As Sweet as Honey

33




The sky was moody, a palette of grays and blues, darkening quickly. Without the lush green color of the tropical island greenery, rain in London fell miserably, creating damp, depression, chills. No wonder the English loved their English teas, their English scones with double cream, which they called English even though in reality the latter had been used in Indian cuisine for thousands of years while the British tore at roast beef and hunted deer, drowning all with ale. My aunt wrinkled her nose; she would not fault the English for their ignorance, she resolved. Still, what did the women drink before the East India Tea Company? Cider from North America? Punch? She knew that when English women first tried to serve tea, they had no idea what they were doing. They served the leaves, boiled like potatoes, in tiny plates, tried to eat it, and wondered what the fuss was about. Yet these same English learned to make tea, and serve sweets to go with tea, little cakes with lemon glaze, and buttery biscuits. On Pi, she had devoured Jane Austen’s books like chocolate, imagining the sprigged muslin dresses, the crowds at Bath. She didn’t recall teas in the books, but she remembered the dinners. Persuasion was her favorite—and it was at the table Austen brought together the surprises and catalysts for plot, she remembered Miss Shanta impressing on the tenth standard. Real dinners were not like that; if violent emotions were felt and hidden, it was because a train was late, or there was less pocket money for the monthly budget. Conversations were unremarkable in her life, unless good spirits and humor were cause for notice. What had George Eliot said—that it was the unremarkable people who made for the equanimity of life in peacetime? Something like that.

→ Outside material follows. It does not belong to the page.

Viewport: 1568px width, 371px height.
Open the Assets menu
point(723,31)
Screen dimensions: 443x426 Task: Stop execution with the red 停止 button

Simon had bought her a cookbook that was full of vegetarian British food. It had beautifully photographed terrines and timbales, cassoulets and soups. She leafed through it, and tried to make a tart with leeks. The vegetables were hard to clean; she forgot to blind-bake the pastry and reduce the temperature of the oven. A burnt pie resulted, the smell lingering in the air for days. She cried as Simon laughed.


When she first tried to eat pizza, (“pete-za,” she reminded herself, not “pisa”) slicing across the cheesy top with a knife, Simon had had to convince her the tomato sauce was really vegetarian. Didn’t Americans eat pizza with their hands? The British used fork and knife. It was tasty, if chewy, but the red sauce was disquieting. What would Darshan joke? They put meat in their pies, plugged in their water to boil, and made coffee from a jar. They traveled in tubes. English people, she discovered, spoke very fast, even on that television show with the Indians. They had a secret vocabulary, it seemed, and she wanted subtitles to follow. She resolved not to call the British “they.” She drew her shawl closer to her body over her sweater, because she was home now, having gone out to purchase milk, raincoat dripping by the door, rubber boots off, groceries inside, and having made herself a cup of tea.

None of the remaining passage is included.